Rudolf Koller (1828–1905) painter.  Photograph by Franz Hansstaengl, Munich, 1858.
Rudolf Koller, 1858
Rudolf Koller in his studio around 1903

Life

Koller was born as the son of a butcher and innkeeper and Maria Ursula Forster from Schaffhausen. First he attended the private school in the black garden , later the elementary school in the Fraumünster . From 1840 to 1843 he went to the Cantonal Industrial School in Zurich. He received his first drawing lessons from his uncle, a landscape painter. Even then, he decided to become a horse painter. At Easter 1843, Koller dropped out of school and began training with the drawing teacher Jacques Schweizer , the portraitist Johann Rudolf Obrist and the landscape painter Johann Jakob Ulrich , who gave him the decisive artistic inspiration.

Bertha Schlatter

In 1845 the first horse studies were carried out near Stuttgart in the stud of the King of Württemberg and Koller received orders for horse and dog pictures. In 1846/47 there was a study visit to the figure class of Karl Ferdinand Sohn at the Art Academy in Düsseldorf . It was there that Koller became friends with the painters Arnold Böcklin and Anselm Feuerbach .

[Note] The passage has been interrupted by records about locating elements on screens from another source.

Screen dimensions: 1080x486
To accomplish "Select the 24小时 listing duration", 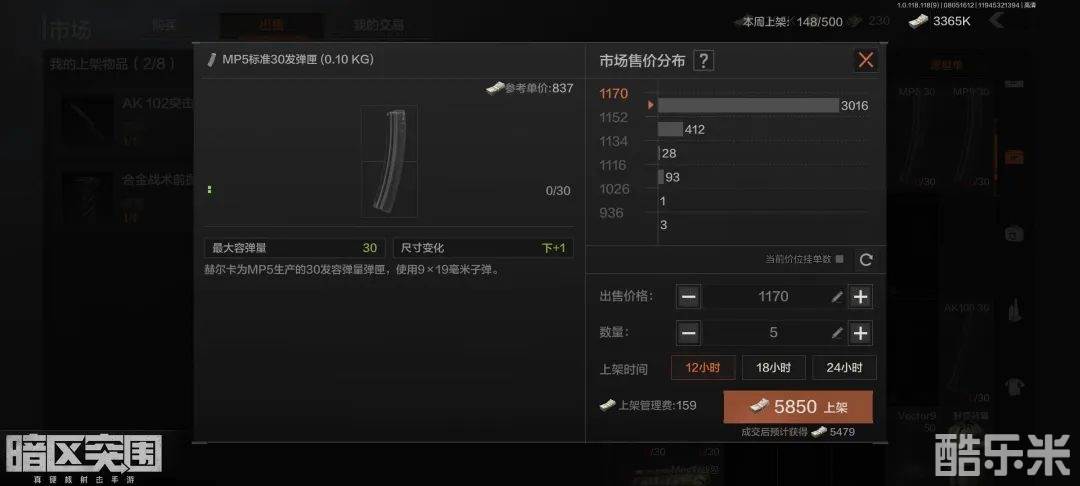I will click(844, 368).
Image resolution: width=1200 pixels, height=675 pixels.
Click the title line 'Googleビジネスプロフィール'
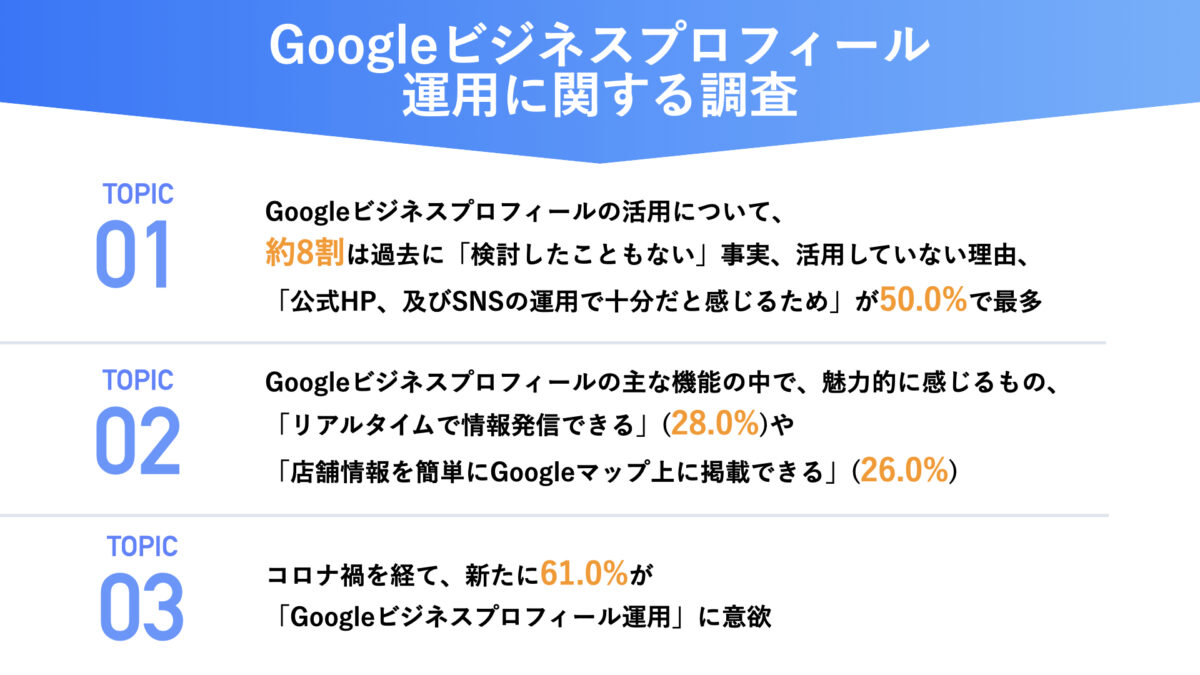tap(599, 47)
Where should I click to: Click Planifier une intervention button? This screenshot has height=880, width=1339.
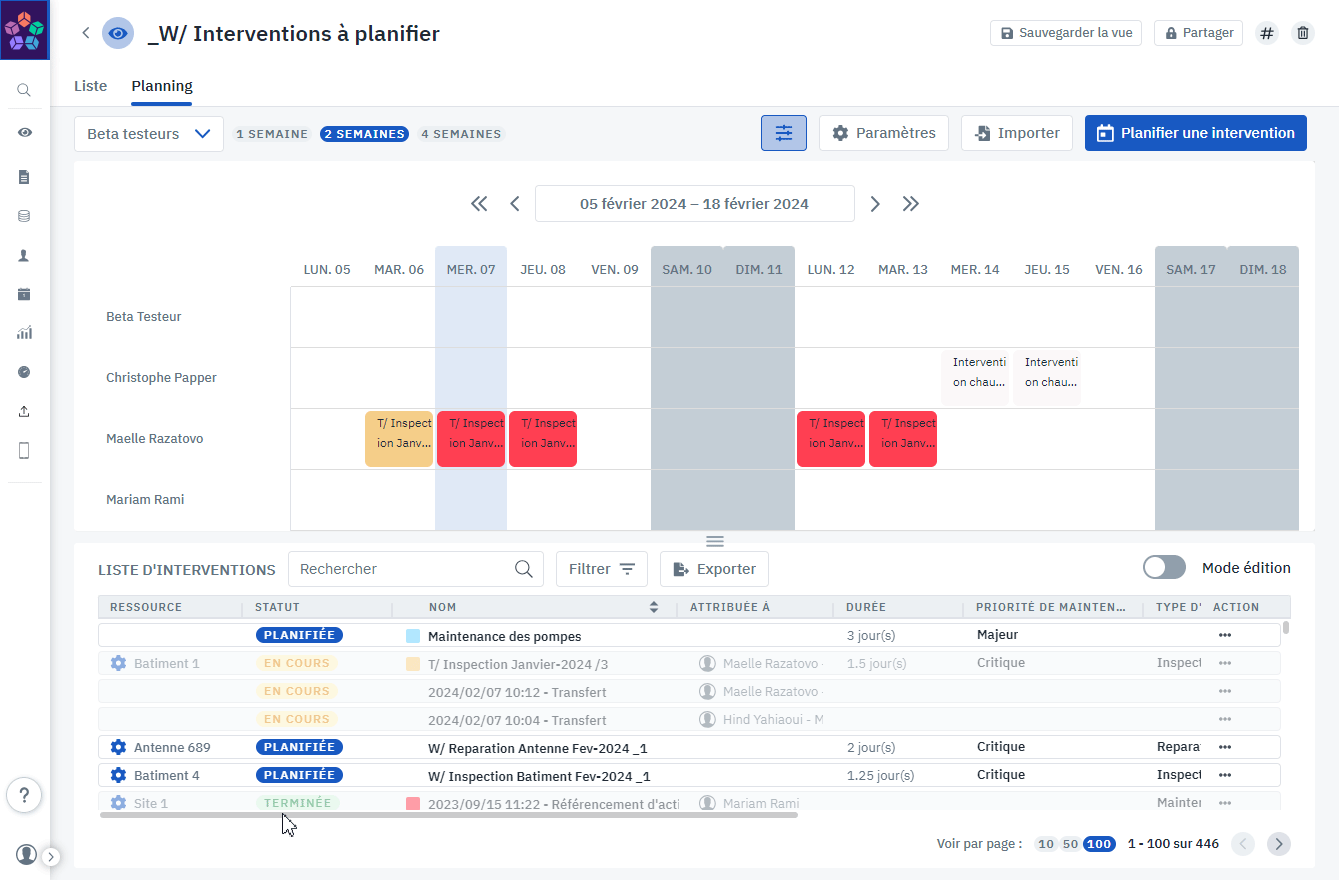[1195, 133]
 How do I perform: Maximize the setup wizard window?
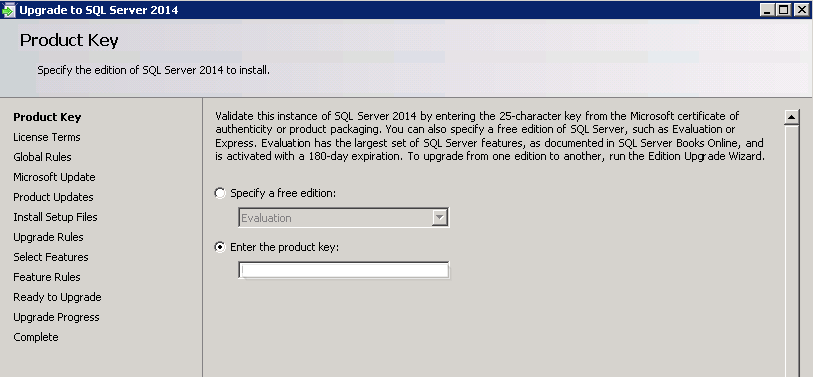coord(783,10)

In 1847 Koller traveled to Brussels with Böcklin and then went on to Antwerp and Paris alone , where he copied 17th century Dutch works in the Louvre and got to know the works of modern animal painters such as Rosa Bonheur and Constant Troyon . By turning to the French Barbizon painters' colony, painting in the great outdoors became more and more the focus of his work. In April 1848, Koller returned to Zurich, plagued by financial worries.

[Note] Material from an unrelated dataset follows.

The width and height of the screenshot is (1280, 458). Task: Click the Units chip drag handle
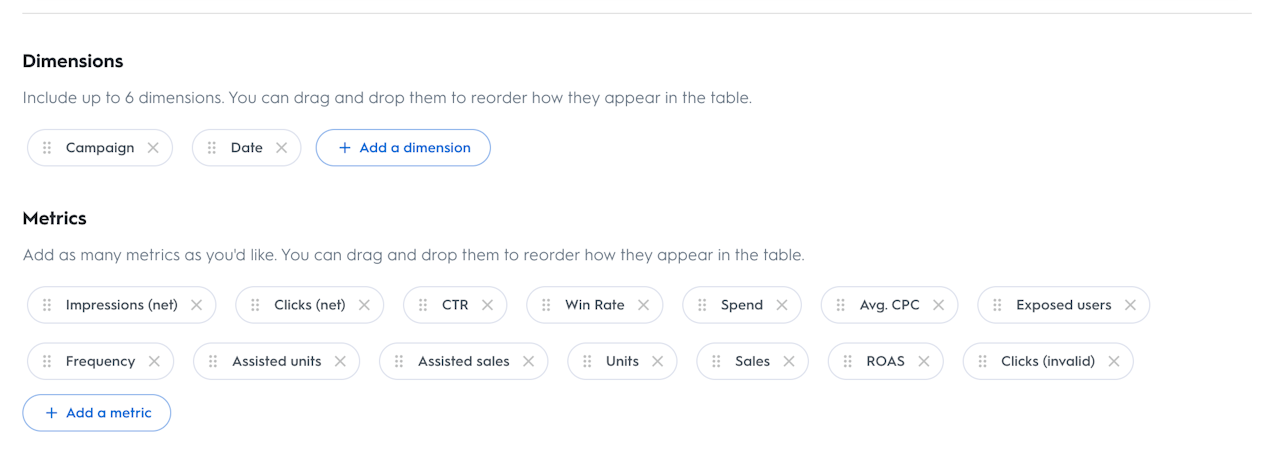point(587,361)
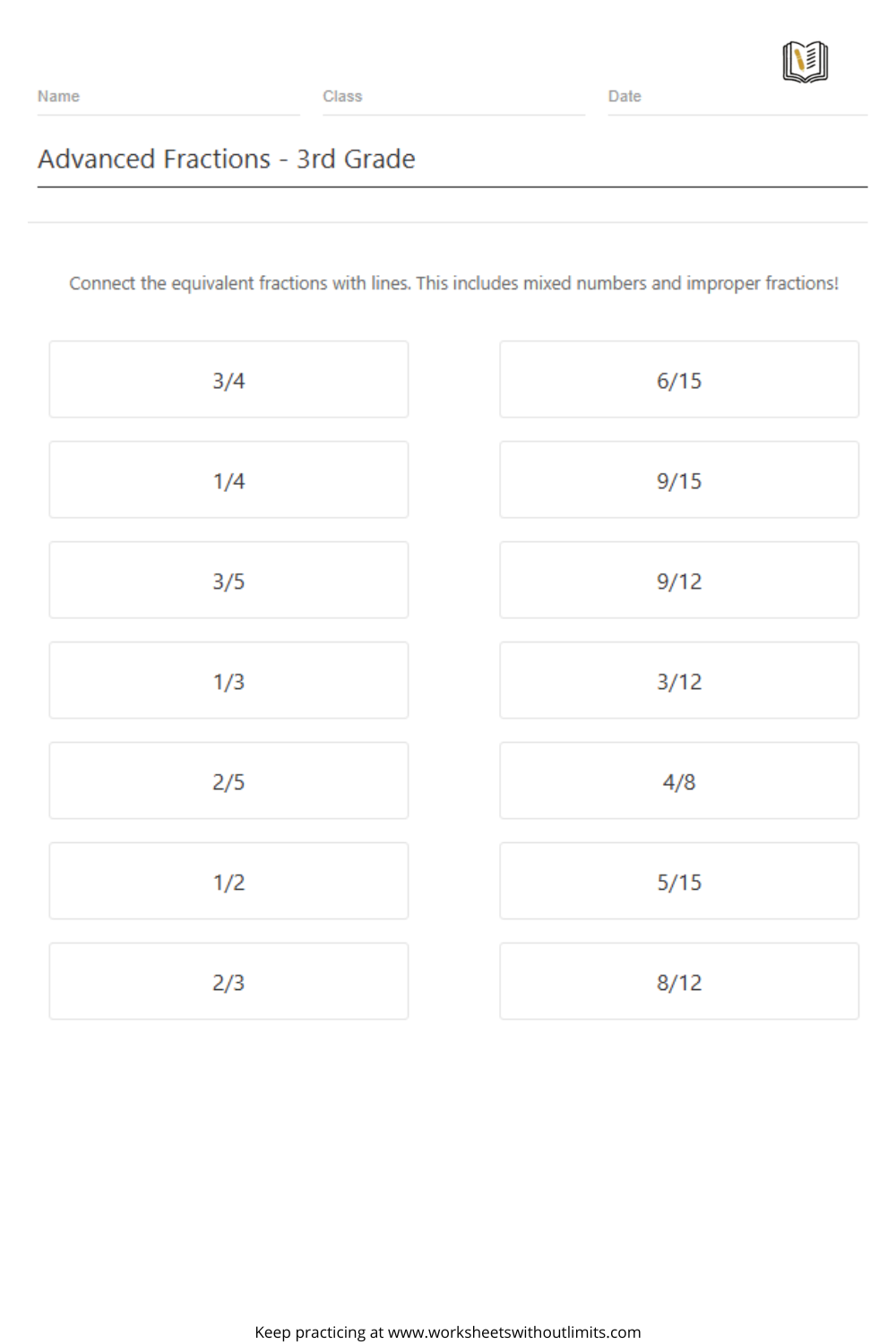Choose the 8/12 fraction box
Viewport: 896px width, 1344px height.
coord(679,981)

From 1849 to 1850 he painted on the Hasliberg am Brünig . He later traveled to Munich , where he met the landscape and animal painters Johann Gottfried Steffan and Friedrich Voltz . He painted horse studies in an Upper Bavarian stud and traveled to the Ötztal and the Zugspitze for study purposes . From April 1851, Koller lived again in Zurich and became friends with the painters Robert Zünd and Ernst Stückelberg . In May he opened a studio in Zurich-Oberstrass and received several orders for animal pictures. In 1852/53 he painted - in close collaboration with Robert Zünd - field studies on Lake Walen .

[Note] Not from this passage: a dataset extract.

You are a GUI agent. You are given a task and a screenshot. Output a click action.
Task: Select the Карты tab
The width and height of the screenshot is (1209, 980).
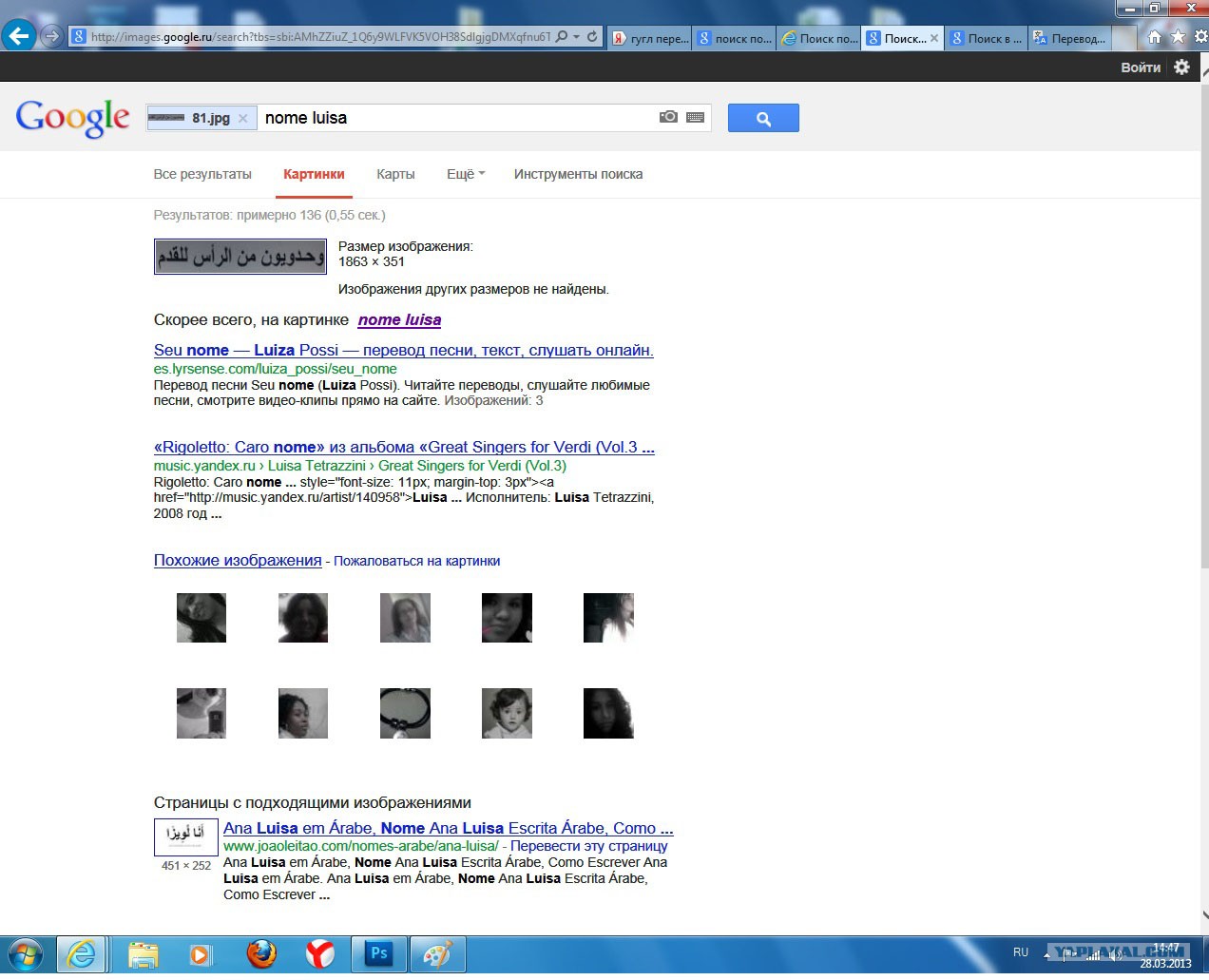(x=395, y=174)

On May 5, 1856, Koller married Bertha Schlatter. The couple's honeymoon took them to Vienna, where Koller had already exhibited several times. In 1857 he painted the cow in the herb garden ( Kunsthaus Zürich ). He made friends with the writer Gottfried Keller , the cultural historian Jacob Burckhardt and the literary scholar and philosopher Friedrich Theodor Vischer . In 1855 Koller painted a portrait of Bertha Schlatter (Kunsthaus Zürich). In the late summer of 1858 Koller stayed in the Richisau area in the Glarnerland , where the picture Richisau was taken.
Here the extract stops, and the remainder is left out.